Réalisation également exceptionnelle : l’immeuble Singer à Saint-Pétersbourg, nous l'avons examinée dans un article déjà paru : « Art nouveau en Russie : Acte 2 la maison Singer".
Le Manoir Morozov
L'hôtel particulier de Zinaïda Morozova, encore appelé : hôtel particulier Morozov (Особняк Зинаиды Морозовой) est un manoir de style art nouveau, mâtiné de pseudo-gothique russe. Il est situé dans le quartier Presnenski à Moscou.
Il a été construit pour Zinaïda Grigorievna Morozova (Voir Article : "Les Noms Patronymiques en Russie"), épouse de l'industriel Savva Morozov, et suivant le projet de l'architecte Fiodor Shekhtel.
C'est là, une des réalisations emblématiques de l'Art nouveau moscovite.

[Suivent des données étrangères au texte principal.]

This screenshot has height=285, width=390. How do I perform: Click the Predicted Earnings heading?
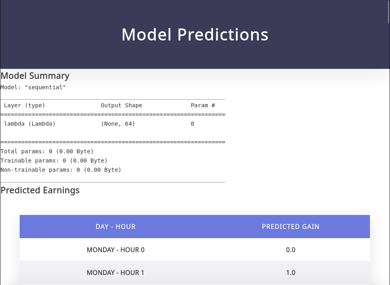tap(40, 190)
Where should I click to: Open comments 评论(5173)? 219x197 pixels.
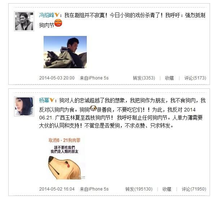[x=195, y=78]

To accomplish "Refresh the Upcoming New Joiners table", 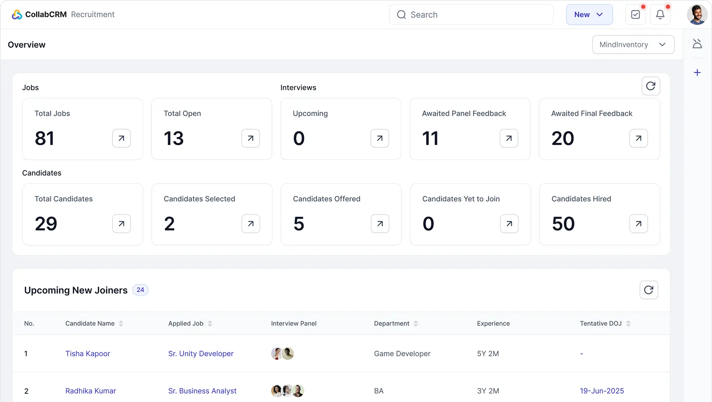I will [649, 290].
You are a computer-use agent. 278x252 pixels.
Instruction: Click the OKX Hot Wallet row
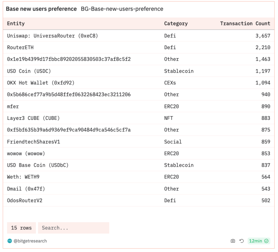coord(138,83)
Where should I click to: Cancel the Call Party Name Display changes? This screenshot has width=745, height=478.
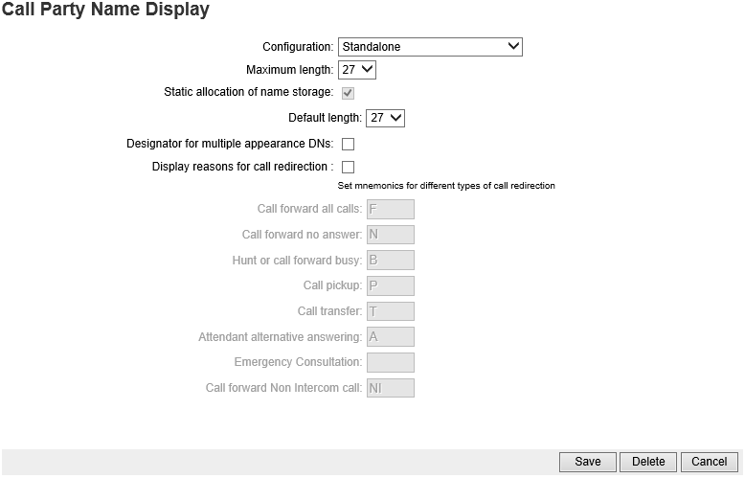click(x=709, y=462)
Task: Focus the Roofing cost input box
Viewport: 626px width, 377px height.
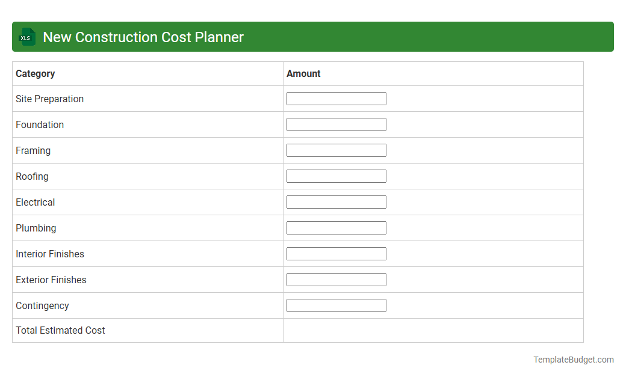Action: [x=336, y=176]
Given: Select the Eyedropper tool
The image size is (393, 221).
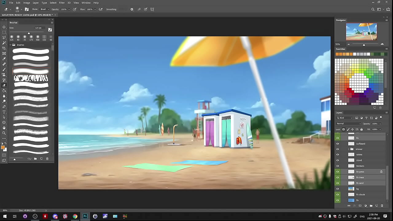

En Passant sur la Rue Spiridonovka

Sur la Rue Spiridonovka, le soir

Passons la Grille, entrons dans le Parc de la demeure
La parcelle de terrain de la rue Spiridonovka sur laquelle a été érigé l'immeuble des Morozov a été achetée en 1893, et l'hôtel particulier fut construit de 1893 à 1898.

Sur une Photo d’époque
Architecture
Après avoir obtenu son diplôme universitaire, Savva Morozov part au Royaume-Uni, il a étudié à Cambridge et a appris les bases de la production textile à Manchester.
Il est, à cette occasion, séduit par les cathédrales anglaises et leur style néo-gothique et, en 1893, il envisage la conception de sa propre maison dans le même style que celui qu'il a apprécié en Angleterre.
Pour la réalisation, Morozov a invité le jeune et encore inconnu à Moscou, Fiodor Shekhtel, au poste d'architecte en chef. Ils se connaissaient déjà : Shekhtel travaillait sur un projet pour la datcha de Morozov, dans la région de Moscou.
Shekhtel était à cette époque intéressé par les motifs médiévaux et a réussi à matérialiser concrètement les désirs de son client.
Dans la perception de l'architecte, le charme de la demeure est exacerbé par la dynamique de son style.
L'hôtel particulier de Zinaïda Morozova est devenu le premier édifice urbain, depuis l'époque de Pierre Iᵉʳ le Grand, qui se distingue par l'expressivité artistique de chacune de ses façades.
De tous les angles et points de vue, l’harmonie est le maitre mot, harmonie achevée grâce aux formes et au rythme architectural choisi par son concepteur.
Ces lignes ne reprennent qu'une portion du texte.